#### Task description
I'd like the entries repeated exactly, pictures omitted.
*** Opening Task data ***
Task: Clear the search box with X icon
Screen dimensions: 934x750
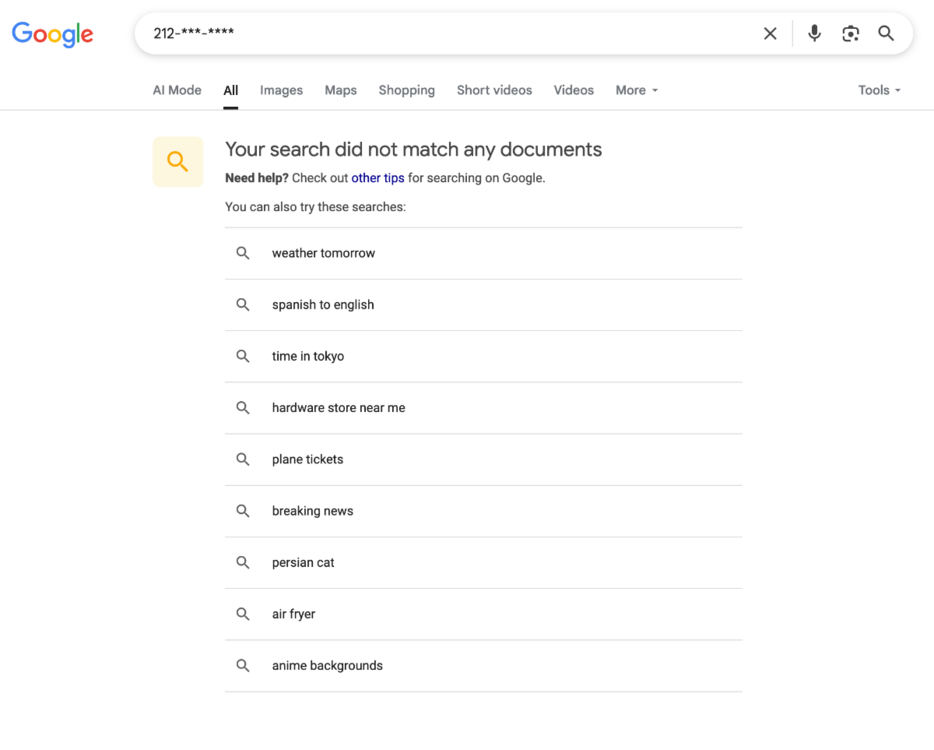Action: click(x=770, y=33)
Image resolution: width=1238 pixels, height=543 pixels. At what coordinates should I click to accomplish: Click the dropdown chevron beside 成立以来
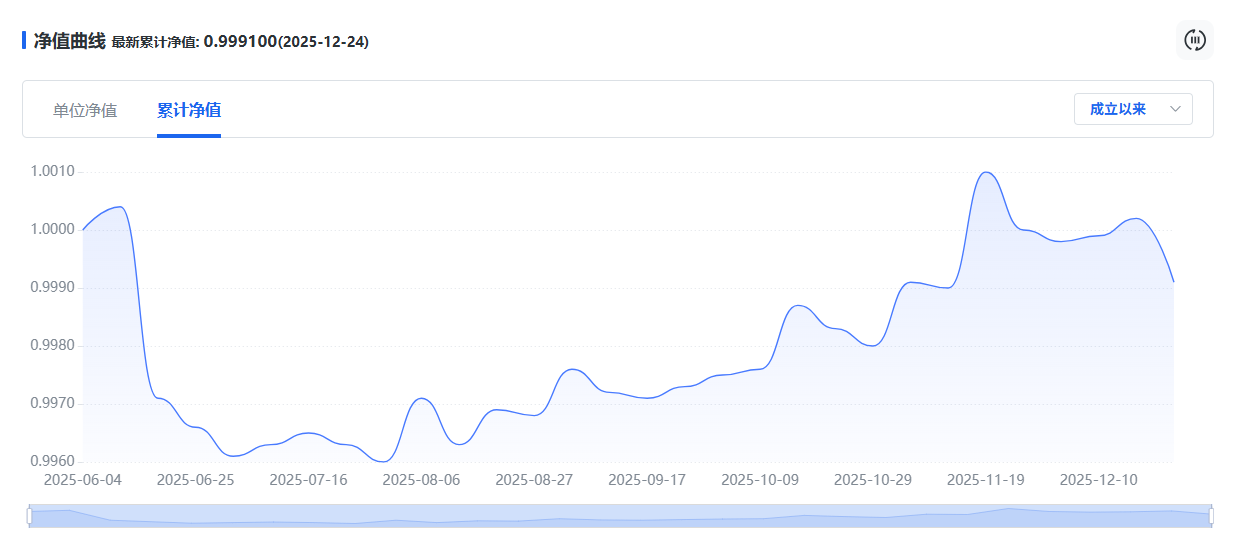click(1175, 109)
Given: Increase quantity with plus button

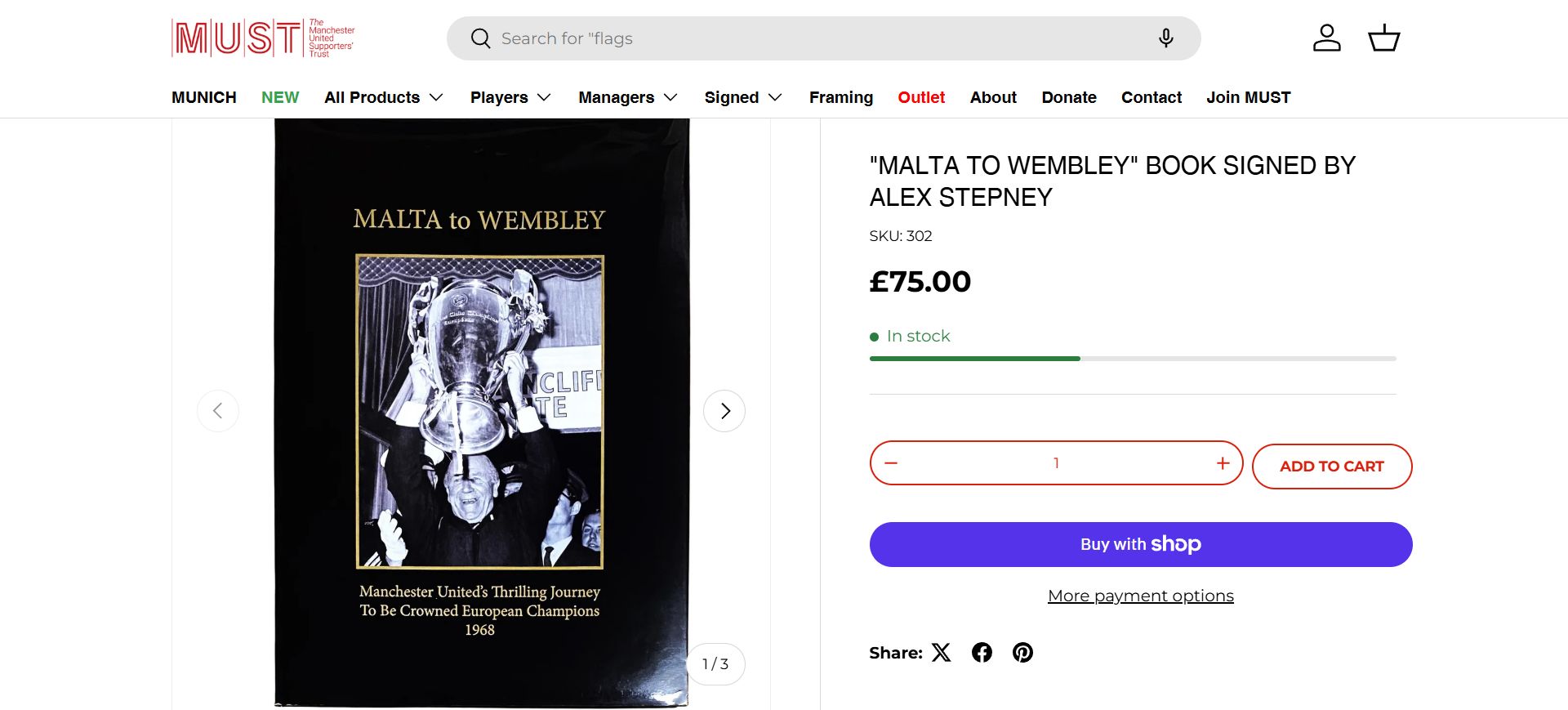Looking at the screenshot, I should (1223, 463).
*** Closing Task data ***
#### Task answer
Task: Clear the search box with X icon
Screen dimensions: 934x750
Action: click(x=770, y=33)
Image resolution: width=1238 pixels, height=543 pixels. At what coordinates should I click to accomplish: Click the dropdown chevron beside 成立以来
click(1175, 109)
Given: Increase quantity with plus button

Looking at the screenshot, I should (1223, 463).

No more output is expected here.